[Passage shown]:
▽
In reviewing conscientious objector claims raised after enlistment into the armed forces, the scope of review is identical to review of conscientious objector claims presented to local draft boards prior to induction: whether there is any basis in fact for the finding that an individual has not presented a valid conscientious objector claim. Pitcher v. Laird, 421 F.2d 1272 (5th Cir. 1970).

Petitioner’s second application for discharge as a conscientious objector, together with the supporting letters attached thereto, constituted a prima facie case of entitlement to discharge as a conscientious objector. Absent the reports of the civilian doctors, and the report of the June 12, 1969 examination, there was nothing in petitioner’s service record which supported the Navy’s conclusion that he was not a sincere conscientious objector, particularly in the light of the fact that two Navy chaplains and Lt. Faulkner, all of whom interviewed petitioner, found him to be sincere in his belief.

Assuming these reports were properly considered by the Navy after affording defendant adequate notice and an opportunity to rebut the information contained therein, such reports would nevertheless fail to provide an acceptable basis for denial of the claim for the following reasons:

1. Dr. McClure, a general practitioner, purported to submit a psychiatric evaluation of petitioner. It was unreasonable and improper for the Navy to accept and rely on this information without question.
△
[Your goal]: Continue the court opinion on the Navy's denial of a conscientious objector discharge, starting after its final sentence.

[Study material]:
▽
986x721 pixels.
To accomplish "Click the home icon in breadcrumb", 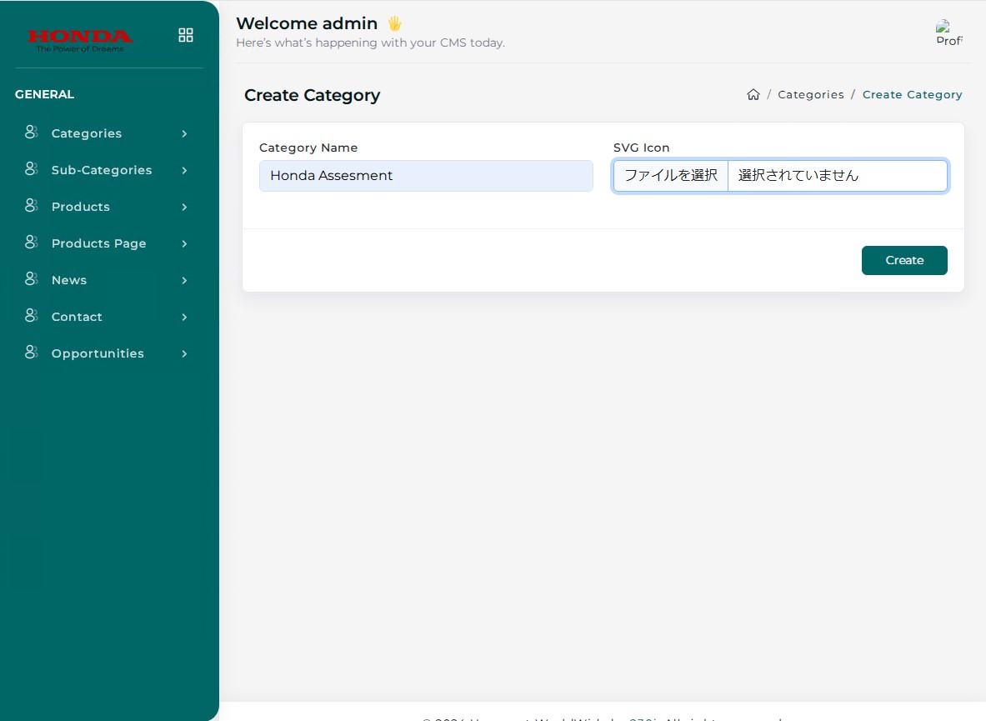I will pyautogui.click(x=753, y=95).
△
▽
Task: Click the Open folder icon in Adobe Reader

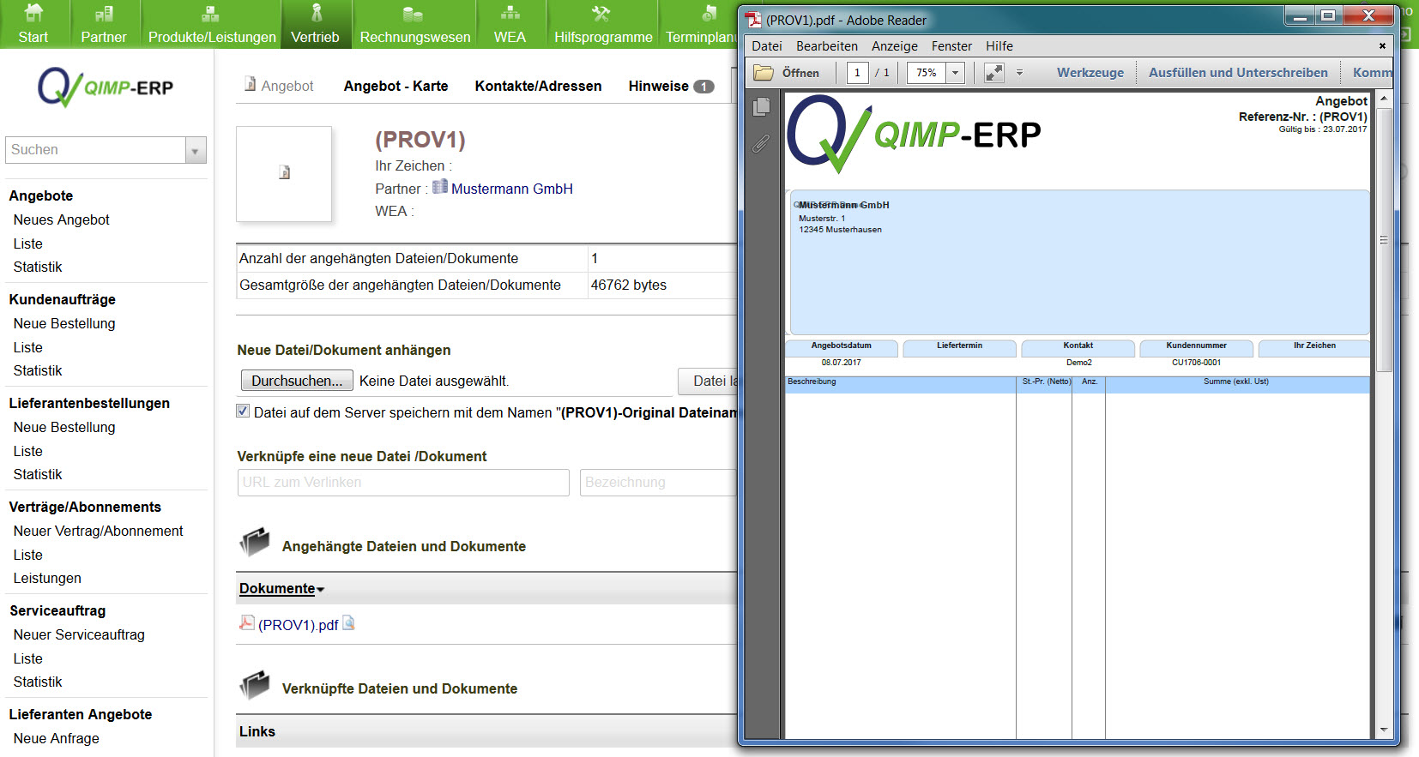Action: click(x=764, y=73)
△
▽
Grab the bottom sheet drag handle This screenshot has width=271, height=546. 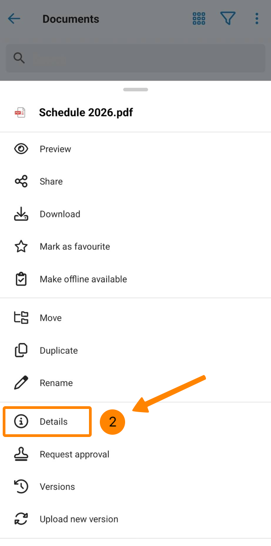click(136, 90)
△
[Response below]:
2. Lt. Faulkner concluded that the Medical Board report of June 12, 1969, was incomplete in that the examination was not conducted for the purpose of petitioner’s conscientious objector classification. That report should have been accorded no weight in the evaluation of petitioner’s claim. We, therefore, concluded that since the medical report of June 12, 1969, and the report of a civilian doctor constituted the basis of the Navy’s decision and since, absent these reports, petitioner’s record was devoid of any factor detracting from his claim, there was no basis in fact for the rejection of petitioner’s claim.

Accordingly, on July 22, 1970, we granted the petition for habeas corpus.

Conclusions of Law

1. This Court has jurisdiction over the subject-matter and the parties herein. 28 U.S.C. § 2241 et seq.

2. Habeas corpus is the appropriate means to test the legality of petitioner’s custody in the Navy.

3. Petitioner has fully exhausted his administrative remedies.

4. As a result of the Navy’s failure to give petitioner adequate notice and an opportunity to rebut adverse information within his records, he was denied his right to procedural due process of law.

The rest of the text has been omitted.